Apple’s new augmented reality goggles called “Apple Vision Pro” intends to have users calling, working, watching movies, and even interacting with their family members using their wearable technology. However, the device will also be tracking the user’s movements and using “machine learning” to create a digital persona.

The goggles, like most phones, are capable of using voice recognition to navigate the augmented world, which Apple brags will consist of your typical iPhone/Mac interface and work screens as far as the eye can see. However, it is also tracks user eye and hand movements at all times, allowing users to simply look in the direction of an icon to select it, or slightly move their fingers to scroll a page.

While the possibility of a limitless canvas for work spaces, movie screens, and gaming sessions seems like a giant upgrade from a 15-inch laptop screen, Apple seems to have blown past the reality of augmented reality: It requires a $3,499 pair of goggles to participate.
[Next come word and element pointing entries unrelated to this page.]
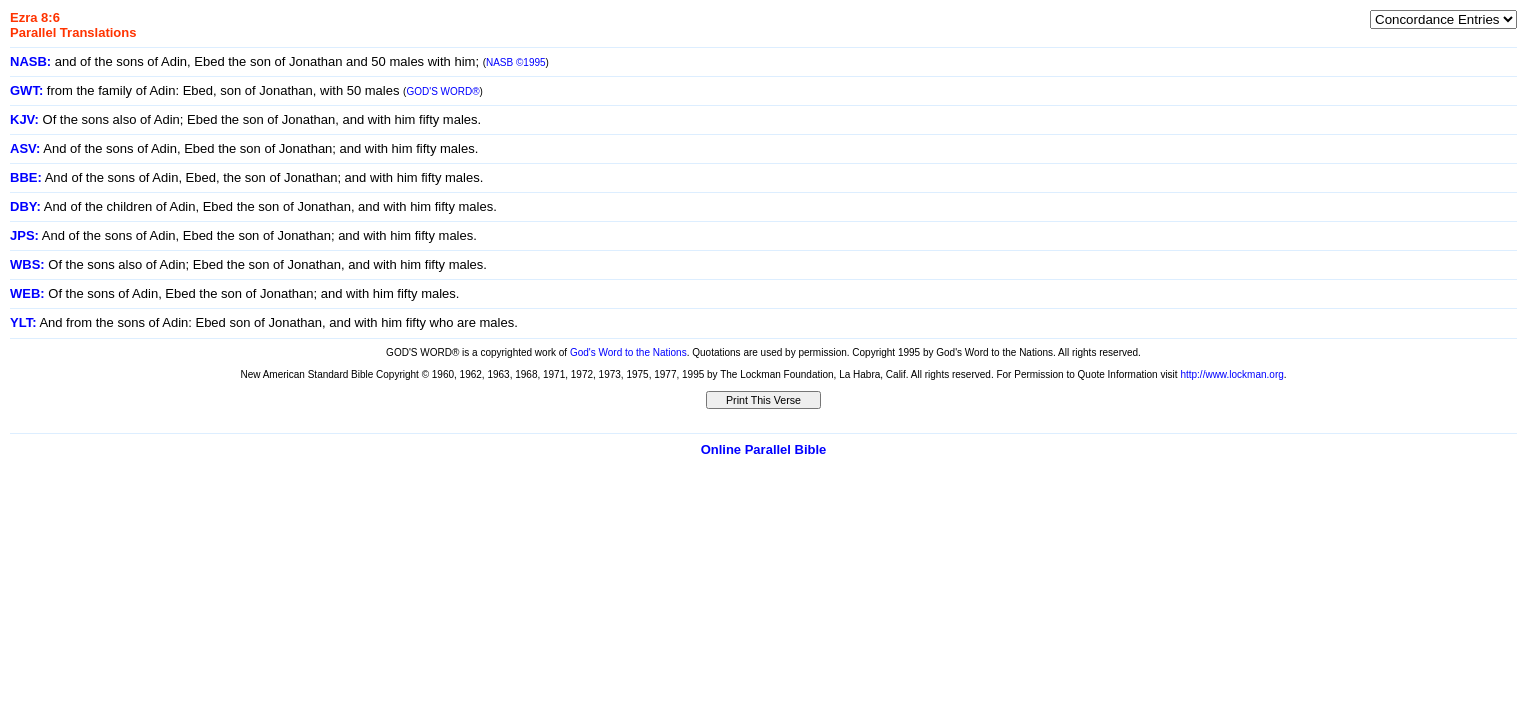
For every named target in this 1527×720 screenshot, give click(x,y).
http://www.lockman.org (1231, 374)
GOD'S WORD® (442, 91)
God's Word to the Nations (628, 352)
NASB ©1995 (516, 62)
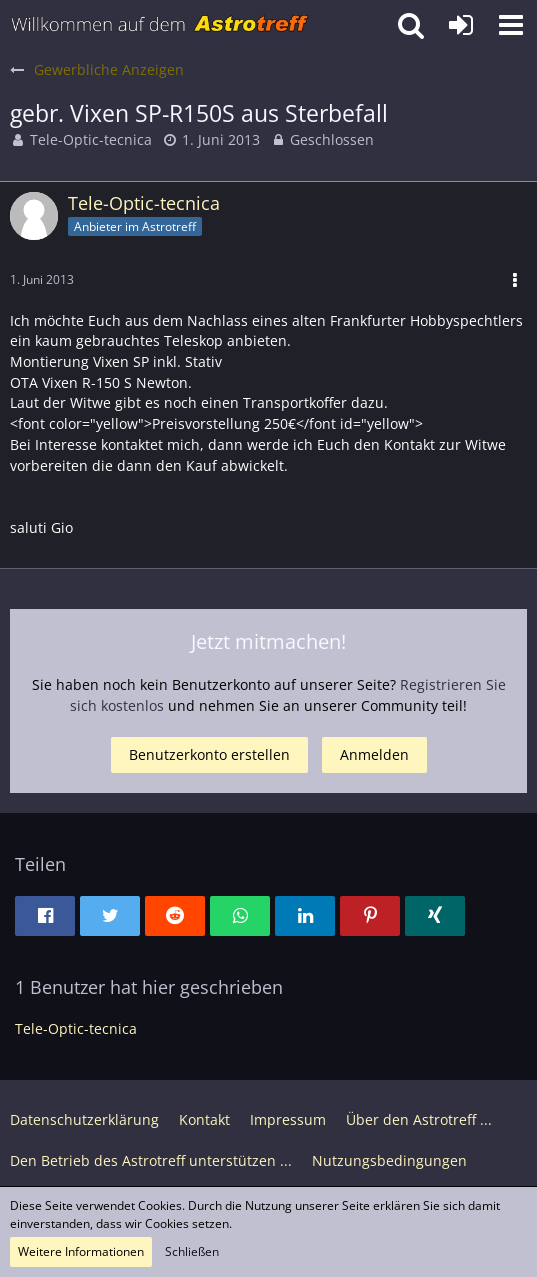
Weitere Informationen (81, 1251)
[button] (511, 25)
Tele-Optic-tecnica (91, 139)
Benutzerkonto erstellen (209, 754)
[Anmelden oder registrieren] (461, 25)
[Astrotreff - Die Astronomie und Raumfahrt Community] (160, 25)
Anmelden (374, 754)
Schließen (192, 1251)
The capability of changing your small screen into a movie theatre right in your living room seems technologically justified, but at the price of $7,000-$10,000 for a few goggles, this experience will likely be enjoyed alone.

The product launch appeared to be focused on either wearing the goggles or missing out, even showing a man watching his daughters play while he captures video through the device. It then cuts to the man sitting by himself and reliving the memory by alone on his couch.

Where calls are concerned, Apple Vision Pro runs into the same problem that Mark Zuckerberg’s “Metaverse” ran into. What’s the point of having a video call between two people who are wearing headsets? You can’t even see their face. Metaverse attempted to solve that with cartoonish and childlike avatars.

Apple’s solution, however, is to use the headset and the data it collects to create a digital, lifelike “persona” of the user to be shown to others on the call who are presumably wearing an Apple Vision Pro as well.

“Users wearing Vision Pro during a FaceTime call are reflected as a Persona,” Apple described. “A digital representation of themselves created using Apple’s most advanced machine learning techniques — which reflects face and hand movements in real time. Users can do things together like watch a movie, browse photos, or collaborate on a presentation.”

Apple did not immediately respond to questions regarding how the Apple Vision Pro creates a user’s “Persona,” as well as the total scope of the device’s movement tracking. This article will be updated with any future responses.